[Opening RECORDS PROVIDED section]

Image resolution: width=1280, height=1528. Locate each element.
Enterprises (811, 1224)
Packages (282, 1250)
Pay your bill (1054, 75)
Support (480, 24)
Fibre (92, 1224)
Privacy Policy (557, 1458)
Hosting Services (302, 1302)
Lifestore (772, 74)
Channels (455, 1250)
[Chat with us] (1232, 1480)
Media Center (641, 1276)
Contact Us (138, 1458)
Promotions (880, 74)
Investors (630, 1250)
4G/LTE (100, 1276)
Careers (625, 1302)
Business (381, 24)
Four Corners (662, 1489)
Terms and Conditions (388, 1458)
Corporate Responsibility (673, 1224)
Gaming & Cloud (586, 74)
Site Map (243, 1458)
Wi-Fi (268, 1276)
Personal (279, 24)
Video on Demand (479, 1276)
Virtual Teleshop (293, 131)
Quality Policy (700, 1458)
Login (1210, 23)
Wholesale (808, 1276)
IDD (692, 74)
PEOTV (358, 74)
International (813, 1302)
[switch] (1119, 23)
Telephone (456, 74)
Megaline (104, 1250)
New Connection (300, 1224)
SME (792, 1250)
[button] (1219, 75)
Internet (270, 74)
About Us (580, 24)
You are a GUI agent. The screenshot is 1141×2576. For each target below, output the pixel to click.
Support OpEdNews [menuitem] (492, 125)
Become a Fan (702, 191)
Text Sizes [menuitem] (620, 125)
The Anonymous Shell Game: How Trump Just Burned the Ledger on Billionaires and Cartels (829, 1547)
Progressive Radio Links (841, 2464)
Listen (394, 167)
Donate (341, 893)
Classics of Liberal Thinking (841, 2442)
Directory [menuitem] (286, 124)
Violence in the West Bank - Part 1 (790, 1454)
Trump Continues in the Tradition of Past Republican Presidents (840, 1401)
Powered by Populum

[Closing RECORDS PROVIDED section]

**THE PROBLEM:** What is wanted is a copy of every line in the listing that includes the word "each".

**RESPONSE AREA:**
Image resolution: width=1280, height=1528. Locate each element.
You are a GUI agent. The screenshot is 1141×2576. For each target below, output the pixel to click.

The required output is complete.